Task:
Output the lines from the one holding "Where should I" to the end of the entries that follow, exactly and only those, minus any pictures.

== Data for this task

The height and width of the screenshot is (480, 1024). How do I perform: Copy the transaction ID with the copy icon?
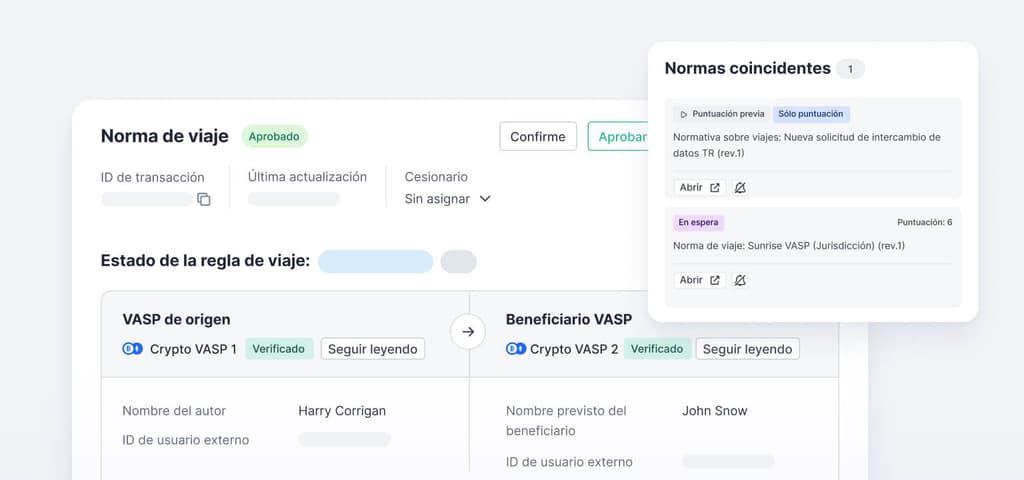coord(204,199)
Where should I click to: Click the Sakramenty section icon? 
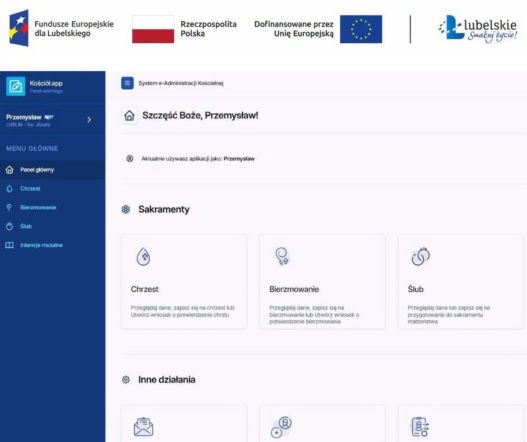point(126,209)
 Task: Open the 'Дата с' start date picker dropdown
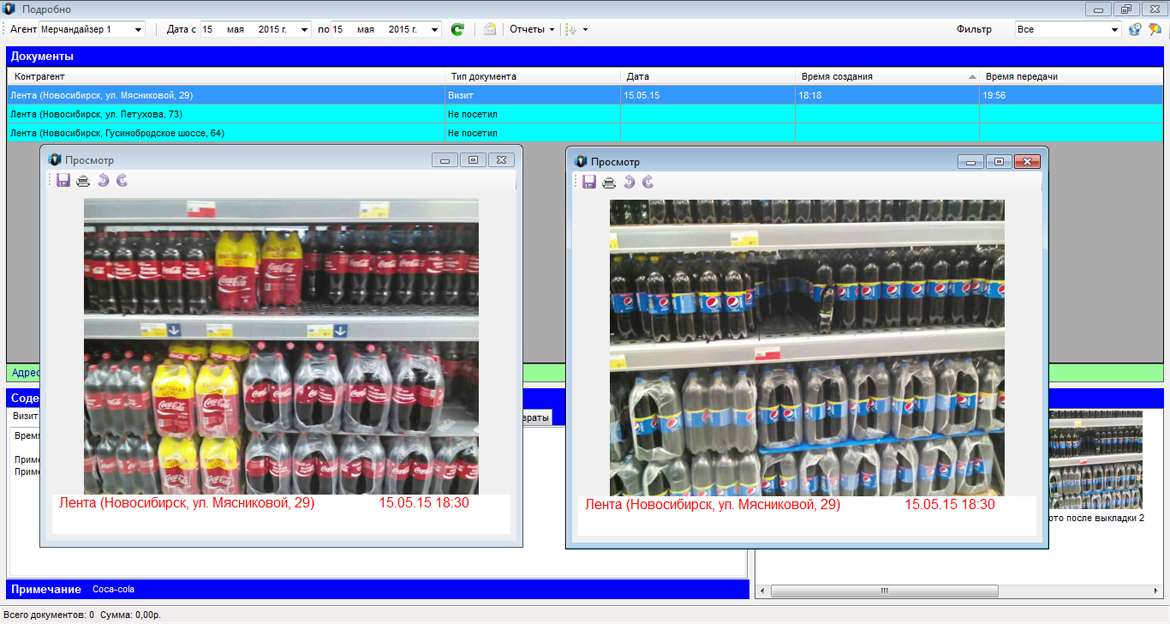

====

Reply:
Where should I click to: Click the Sakramenty section icon? 
point(126,209)
 Task: Open the 'Дата с' start date picker dropdown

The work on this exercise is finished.